Jig For Sharpening Tools On An Oil Stone Edmund S. Smith For the benefit of amateur workers who have found difficulty in keeping a good sharp edge on plane irons, chisels, etc., a device is described below which, if properly made and used, will eliminate the main source of this trouble. In sharpening a plane iron, for example, on an oil stone the chief difficulty lies in maintaining the tool at a constant angle with the stone on the forward and backward strokes. Any change in this angle of course produces a more or less rounded bevel on the iron as shown in exaggerated form in Fig. 1. When this rounding is at all marked it is next to impossible to secure a sharp working edge. As the degree of rounding of the bevel becomes less, the ease and rapidity with which a fine edge may be obtained materially increases.

Fig. 2. The desideratum, therefore, is to secure an absolutely flat bevel. To this end the writer devised the holder shown in the drawings, and found that it worked so satisfactorily that it is now offered to any one who may have encountered the difficulty he found in keeping the tool at a constant angle with the oil stone. By its use a tool may not only be ground more perfectly, but even with the extra time required in clamping the tool in the holder an actual saving of time is effected, especially if considerable stock is to be removed as in grinding out nicks, etc. The device consists of the cylindrical steel bar A, recessed along its central portion to receive the flat piece of steel C, which is clamped to it by the thumbscrews D, D. The rounded rods B, B slide through the bar A near its ends at an angle of about 70 degrees with the flattened portion of the bar. Their position with regard to A is adjustable by means of the knurled screws E, E. In use, the tool to be ground, a plane iron for example, is clamped between A and C and the legs B, B so adjusted that the iron meets the oil stone at the desired angle, as shown in Fig. 3. For the commoner angles the tool is clamped about four inches from its edge. The legs rest upon the bench (or other plane surface) straddling the stone. The tool and its holder are now moved back and forth over the stone as usual, the resulting bevel being of course perfectly flat. By adjusting one of the legs so that it is longer than the other edge will be ground at an angle with the side of the tool instead of square with it. This same result is obtained by clamping the tool at any other than a right angle with the bar A. In this way the edge of the tool may be more or less rounded if so desired or it may be ground straight, but at an angle of as much as 45 degrees with the side of the tool. The degree of the bevel is determined by the length of the legs B B extending through A, ad also by the distance the tool is clamped from its edge in the holder. When the bevel is ground the tool and holder are turned over and the flat side of the tool rubbed on the stone to remove the burr, the holder in no way intrfering with its movment.
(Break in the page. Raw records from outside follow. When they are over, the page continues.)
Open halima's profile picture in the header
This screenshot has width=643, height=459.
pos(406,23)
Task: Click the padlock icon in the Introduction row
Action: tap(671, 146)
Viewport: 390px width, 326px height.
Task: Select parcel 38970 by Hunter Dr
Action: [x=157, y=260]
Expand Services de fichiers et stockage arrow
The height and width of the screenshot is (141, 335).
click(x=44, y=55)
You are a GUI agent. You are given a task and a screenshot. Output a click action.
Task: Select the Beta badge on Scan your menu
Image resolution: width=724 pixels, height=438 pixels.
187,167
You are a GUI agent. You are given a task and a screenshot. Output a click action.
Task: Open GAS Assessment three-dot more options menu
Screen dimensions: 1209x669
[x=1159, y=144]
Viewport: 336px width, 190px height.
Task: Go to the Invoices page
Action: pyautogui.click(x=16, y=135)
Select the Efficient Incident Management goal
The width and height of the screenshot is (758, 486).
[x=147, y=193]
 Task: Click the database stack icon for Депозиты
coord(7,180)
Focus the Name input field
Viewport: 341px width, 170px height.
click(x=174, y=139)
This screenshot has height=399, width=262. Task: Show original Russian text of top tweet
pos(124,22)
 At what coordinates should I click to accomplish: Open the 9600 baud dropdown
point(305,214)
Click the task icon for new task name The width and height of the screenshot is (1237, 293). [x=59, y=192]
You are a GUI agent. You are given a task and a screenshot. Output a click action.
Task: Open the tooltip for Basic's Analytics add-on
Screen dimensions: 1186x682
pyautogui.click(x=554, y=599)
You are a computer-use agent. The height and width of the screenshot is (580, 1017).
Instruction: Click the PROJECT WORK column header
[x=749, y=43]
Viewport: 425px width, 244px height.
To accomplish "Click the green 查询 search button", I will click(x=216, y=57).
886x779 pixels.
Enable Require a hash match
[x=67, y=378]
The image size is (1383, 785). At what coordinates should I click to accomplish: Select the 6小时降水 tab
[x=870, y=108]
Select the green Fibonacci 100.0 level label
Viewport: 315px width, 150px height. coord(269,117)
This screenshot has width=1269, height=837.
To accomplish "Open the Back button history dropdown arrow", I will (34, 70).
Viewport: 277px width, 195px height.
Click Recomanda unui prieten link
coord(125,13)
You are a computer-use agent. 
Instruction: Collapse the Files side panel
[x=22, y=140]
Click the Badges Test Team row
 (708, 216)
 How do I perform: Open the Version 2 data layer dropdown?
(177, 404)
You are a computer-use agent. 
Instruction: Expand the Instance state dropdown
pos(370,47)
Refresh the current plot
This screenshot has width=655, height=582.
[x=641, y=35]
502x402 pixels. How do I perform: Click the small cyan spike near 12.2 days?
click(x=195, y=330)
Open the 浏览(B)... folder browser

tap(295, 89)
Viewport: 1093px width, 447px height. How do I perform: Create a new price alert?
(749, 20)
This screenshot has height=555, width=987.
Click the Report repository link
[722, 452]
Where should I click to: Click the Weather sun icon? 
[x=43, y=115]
Fig. 3. FIG. 1. The most convenient oil stone to use is the so-called "combination stone" made of carborundum or other abrasive, consisting of a coarse and a fine stone cemented face to face. The coarse side is used on very dull tools where considerable stock has to be removed. When this is accomplished the stone is simply turned over and the fine side will soon put a keen edge on the tool.

The size of the holder depends partially upon the kind of tool to be used in it, but the dimensions of the parts given below will be found convenient for a holder to include chisels and plane irons up to 2 1/2 in. wide. Bar A, 5 1/2 in. long, 3/4 in. diameter. Rods BB, 3 1/2 in. long, 3/8 in. diameter. Bar C, 3 1/2 in. long. 3/4 in. wide, 1/4 in. thick. All four screws 1/4 in.